Wasteless, la startup che batte gli sprechi grazie ai prezzi dinamici

Una startup statunitense potrebbe mettere KO lo spreco alimentare sfruttando la voglia di risparmio dei consumatori

La maggior parte dei consumatori che si trova davanti ad uno scaffale del supermercato sceglie il prodotto con la data di scadenza più elevata. E non é inusuale vedere massaie scavare tra i prodotti del banco frigo per raggiungere quelli più in fondo e assicurarsi qualche giorno in più di libertà di scelta.

Eppure questo comportamento diffuso costa alla grande distribuzione americana un miliardo di dollari a settimana. Oltre all’impatto ambientale. Se pensiamo che un terzo della produzione alimentare a livello globale viene sprecata si capisce la vastità del problema.

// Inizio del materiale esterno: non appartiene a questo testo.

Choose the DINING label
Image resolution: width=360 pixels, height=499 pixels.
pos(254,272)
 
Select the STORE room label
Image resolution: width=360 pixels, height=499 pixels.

Una startup statunitense ha però trovato una soluzione al problema che sfrutta la voglia di risparmio degli americani. Durante Seeds&Chips, il summit internazionale dedicato all’innovazione nel Food che si é tenuto a Milano, i fondatori di Wasteless hanno presentato la gestione dinamica dei prezzi dei prodotti al supermercato.

Prezzi dinamici per ridurre gli sprechi

Già oggi quando un alimento si avvicina alla data di scadenza in molti negozi viene scontato e sul prodotto viene applicato un adesivo. Wasteless ha digitalizzato e automatizzato il processo. Sugli scaffali sono presenti delle etichette digitali che mostrano prezzi differenti a seconda della data di scadenza. Più un prodotto é vicino all’expiry date, più il costo é basso. E viceversa.

In questo modo il consumatore che non sta facendo la spesa per tutta la settimana é incentivato a comprare prodotti vicini alla data di scadenza. Il sistema di gestione del magazzino non solo aggiorna i prezzi sugli scaffali automaticamente, ma nel momento in cui il prodotto viene battuto alla cassa applica il prezzo corretto. Inoltre allerta l’amministrazione nel caso gli stock di un determinato prodotto siano vicini all’esaurimento.

A vincere sono tutti. Il consumatore perché risparmia sulla spesa. Il supermercato perché evita gli sprechi e gestisce meglio il magazzino. E naturalmente l’ambiente, visto che si evita che tonnellate di cibo vengano gettate via ogni giorno”, spiega a StartupItalia! Tomas Pasqualini, fondatore di Wasteless.